The following theorem holds.

Theorem 1

The recursion coefficients for the polynomials orthogonal with respect to the functional $${\mathscr {I}}$$ are related to the recursion coefficients for the Jacobi polynomials as follows

\begin{aligned} \begin{aligned} {\tilde{\alpha }}_j&={\alpha }_j, \qquad&j=0,\,\dots ,\,n, \\ {\tilde{\beta }}_j&={\beta }_j, \qquad&j=0,\,\dots ,\,n-1, \\ {\tilde{\beta }}_n&=2{\beta }_n. \end{aligned} \end{aligned}

Proof

The theorem was proved by Laurie in [18]. For its relevance, we report here the scheme of the proof.

The fact that $${\tilde{\alpha }}_0=\alpha _0$$ and $${\tilde{\beta }}_0=\beta _0$$ is trivial. Then, the recurrence relations for the two families of orthogonal polynomials implies that $${\tilde{p}}_1=p_1$$. Let us proceed by induction. Let $${\tilde{p}}_j=p_j$$ for any $$1\le j \le n-1$$. Taking into account (9), (11), and (20), we have

\begin{aligned} \begin{aligned} {\tilde{\alpha }}_j&= \frac{{\mathscr {I}}(x{\tilde{p}}^2_j)}{{\mathscr {I}}({\tilde{p}}^2_j)} = \frac{{\mathscr {I}}(x{p}^2_j)}{{\mathscr {I}}({p}^2_j)}= \frac{{I}(x{p}^2_j)}{{I}({p}^2_j)} = \alpha _j, \\ {\tilde{\beta }}_j&= \frac{{\mathscr {I}}({\tilde{p}}^2_j)}{{\mathscr {I}}({\tilde{p}}^2_{j-1})} =\frac{{\mathscr {I}}({p}^2_j)}{{\mathscr {I}}({p}^2_{j-1})}= \frac{{I}({p}^2_j)}{{I}({p}^2_{j-1})} = \beta _j, \end{aligned} \end{aligned}

so that $${\tilde{p}}_{j+1}=p_{j+1}$$. In particular, $${\tilde{p}}_n=p_n$$. To conclude the proof, by applying (21) and again (9), (11), and (20), we obtain

\begin{aligned} \begin{aligned} {\tilde{\alpha }}_n&=\frac{{\mathscr {I}}(x{\tilde{p}}^2_n)}{{\mathscr {I}}({\tilde{p}}^2_n)}= \frac{{\mathscr {I}}(x {p}^2_n)}{{\mathscr {I}}( {p}^2_n)}=\frac{{2I}(x {p}^2_n)}{{2I}( {p}^2_n)}= \alpha _n, \\ {\tilde{\beta }}_n&=\frac{{\mathscr {I}}({\tilde{p}}^2_n)}{{\mathscr {I}}({\tilde{p}}^2_{n-1})} =\frac{{\mathscr {I}}({p}^2_n)}{{\mathscr {I}}({p}^2_{n-1})}=\frac{{2I}({p}^2_n)}{{I}({p}^2_{n-1})}= 2\beta _n. \end{aligned} \end{aligned}

$$\square$$

The previous theorem implies that the sequence of polynomials $$\{{\tilde{p}}_j\}_{j=0}^{n+1}$$ is defined by

\begin{aligned} {\left\{ \begin{array}{ll} {\tilde{p}}_j(x)=p_j(x), \qquad j=0,1,\ldots ,n, \\ {\tilde{p}}_{n+1}(x)=(x-\alpha _n)p_{n}(x)-2 \beta _n p_{n-1}(x) =p_{n+1}(x)- \beta _n p_{n-1}(x). \end{array}\right. } \end{aligned}
(22)

▶ _Information provided_
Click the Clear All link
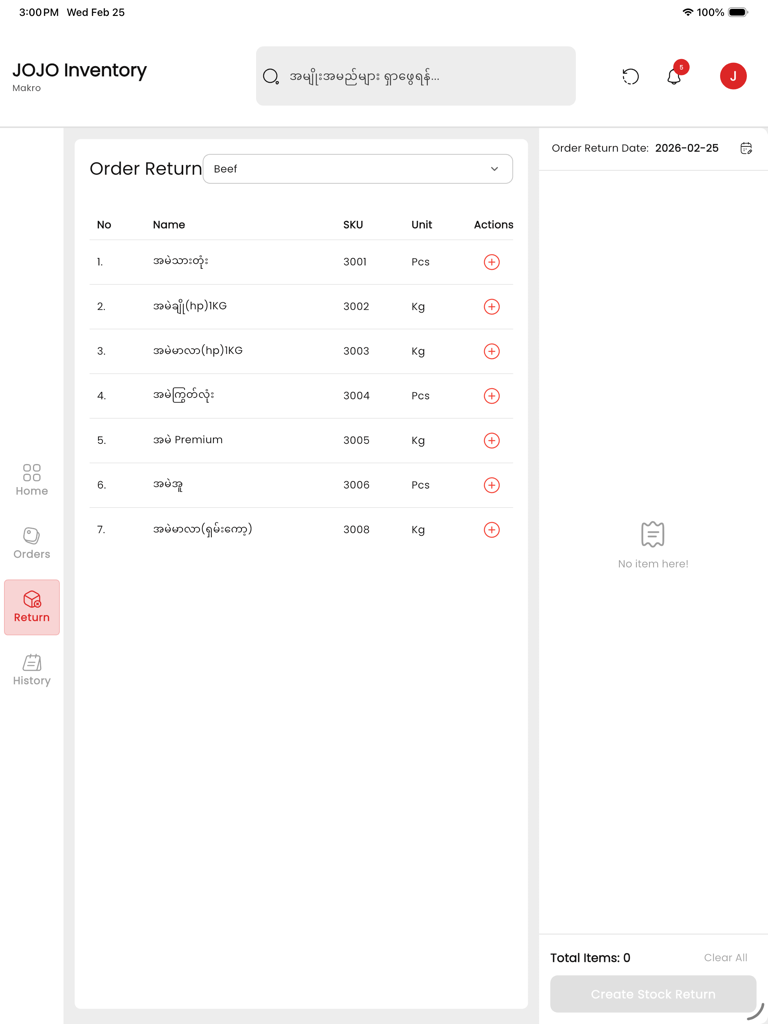Screen dimensions: 768x1024 click(x=725, y=958)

▶ _Goals_
A. List every parenthesized equation number that the proof in the passage on recursion coefficients cites.
B. Set down the stretch of the passage on recursion coefficients from "The following theorem" through "of the proof.", reproducing it word for word.
C. Take the passage on recursion coefficients further, beginning after its final displayed relation, labeled (22).
The lines are separate material and are unconnected to the passage on recursion coefficients.

▶ _Exercise answers_
A. (9), (11), (20), (21)

B.
The following theorem holds.

Theorem 1

The recursion coefficients for the polynomials orthogonal with respect to the functional $${\mathscr {I}}$$ are related to the recursion coefficients for the Jacobi polynomials as follows

\begin{aligned} \begin{aligned} {\tilde{\alpha }}_j&={\alpha }_j, \qquad&j=0,\,\dots ,\,n, \\ {\tilde{\beta }}_j&={\beta }_j, \qquad&j=0,\,\dots ,\,n-1, \\ {\tilde{\beta }}_n&=2{\beta }_n. \end{aligned} \end{aligned}

Proof

The theorem was proved by Laurie in [18]. For its relevance, we report here the scheme of the proof.

C.
Since the polynomials $$\{{\tilde{p}}_j\}_{j=0}^{n+1}$$ satisfy a recurrence relation, the nodes $${\tilde{x}}_j$$ and the weights $${\tilde{\lambda }}_j$$ of the associated anti-Gauss quadrature formula can be computed by solving the eigenvalue problem for the modified Jacobi matrix of order $$n+1$$

\begin{aligned} {\widetilde{J}}_{n+1}= \begin{bmatrix} J_n &{} \sqrt{2 \beta _n}\mathbf {e}_n \\ \sqrt{2 \beta _n} \mathbf {e}^T_n &{} \alpha _n \\ \end{bmatrix}, \end{aligned}

with $$\mathbf {e}_n=(0,0,\dots ,1)^T \in {\mathbb {R}}^n$$. In fact, the $$n+1$$ nodes are the eigenvalues of the above matrix and the weights are determined as

\begin{aligned} {\tilde{\lambda }}_j=\beta _0 \, {\tilde{v}}^2_{j,1}, \end{aligned}

where $$\beta _0$$ is defined by (7) and $${\tilde{v}}_{j,1}$$ is the first component of the eigenvector associated to the eigenvalue $${\tilde{x}}_j$$.

The anti-Gauss quadrature rule has nice properties: the weights $$\{{\tilde{\lambda }}_j\}_{j=1}^{n+1}$$ are strictly positive and the nodes $$\{{\tilde{x}}_j\}_{j=1}^{n+1}$$ interlace with the Gauss nodes $$\{{x}_j\}_{j=1}^n$$, i.e.,

\begin{aligned} {\tilde{x}}_1<x_1<{\tilde{x}}_2<\cdots<{\tilde{x}}_{n}<x_n<{\tilde{x}}_{n+1}. \end{aligned}
(23)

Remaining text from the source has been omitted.